4. How do you see the international use of “Smart Home”? Is Germany far ahead? How do you assess the current situation?
Alexander Schaper: It’s very different. I would say that we have to differentiate again. There is a company called CONTEXT World Limited from England, which carries out market research. The company has conducted a study and found out that Germany is a market leader in Europe as well as in the number of products. In fact, I would point out from my findings that the Asian region is significantly faster. If you take a look at South Korea or Japan, these countries have significantly higher levels of crosslinking, but it is also industry-driven. The advantage is that they have large diversified conglomerates that can supply everything from refrigerators to energy storages. If they conduct a field test, for example, more than 1,000 households will usually be equipped and they will see what happens. This, of course, automatically ensures a high distribution. In addition, I also think that they have a higher affinity for technology. Especially your last question has shown that in Germany the issue of security is rated much higher than in many other countries. In America, for example, the technological level of equipment in the households is very high, but things are not integrated and little interlinked. In Europe, it is more on the focus. Therefore, I would say that the international use of smart home is growing steadily.
5. Let’s talk about the future. How will we live with a “Smart Home” in 2025? What will be possible?

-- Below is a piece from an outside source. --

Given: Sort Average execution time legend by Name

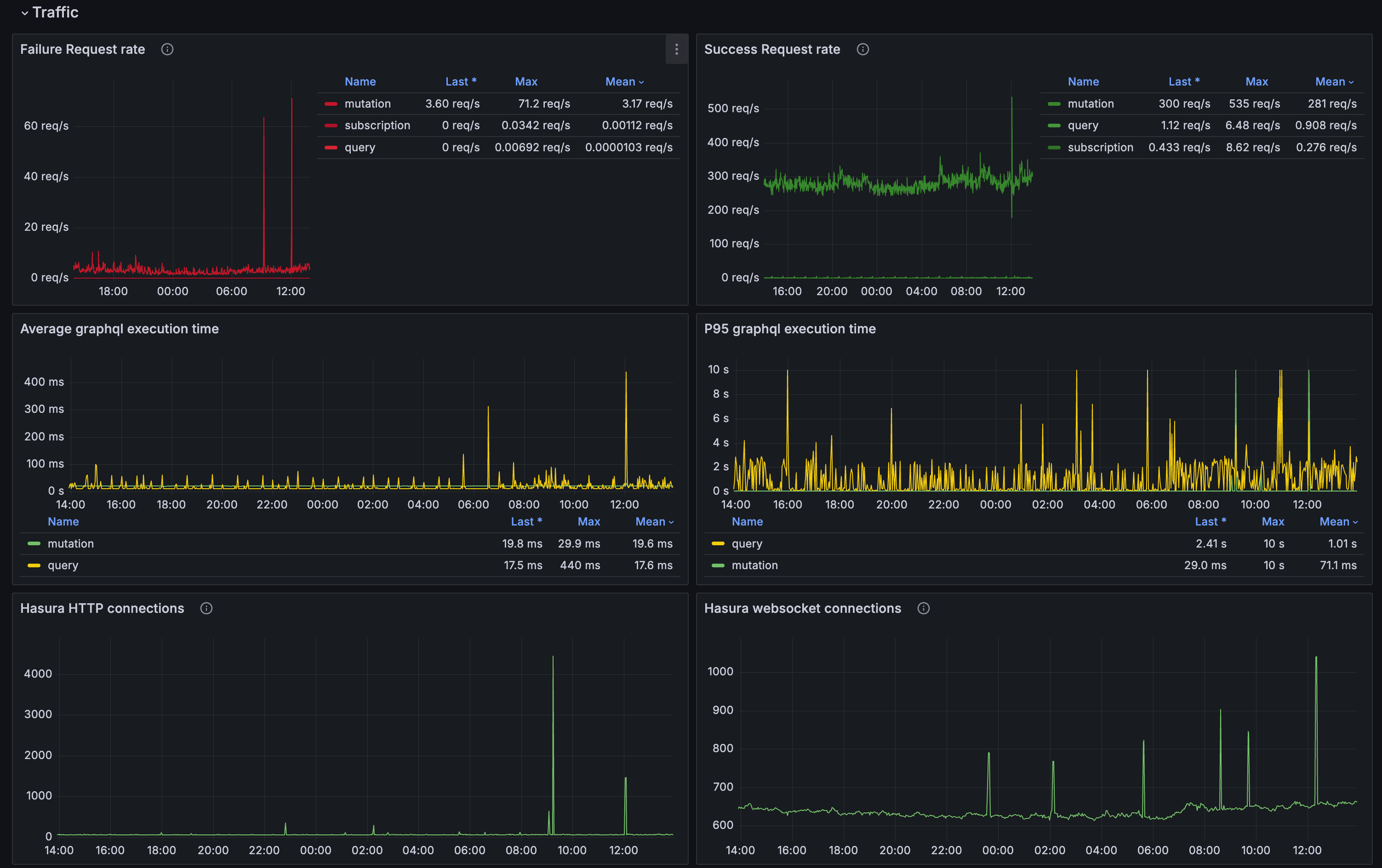Looking at the screenshot, I should [63, 521].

Alexander Schaper: In fact, I believe that by 2025, things have actually manifested about which we are talking at the moment. I do not believe that life or living will change very much. We must also see that 2025 is not so far away. We will likely need even longer until “Smart Home” has moved into all households. I am of the opinion that, for example, the introduction of “Alexa” by Amazon will have a strong impact on “Smart Home.” As a result, new product types will be created which facilitate this crosslinking. Many end-consumers will search for, find and expand their core discipline such as heating, lighting control, etc. I believe that we will need much longer than 2025 to completely network and “smartize” the “SmartHome”, which is infrastructurally dominated.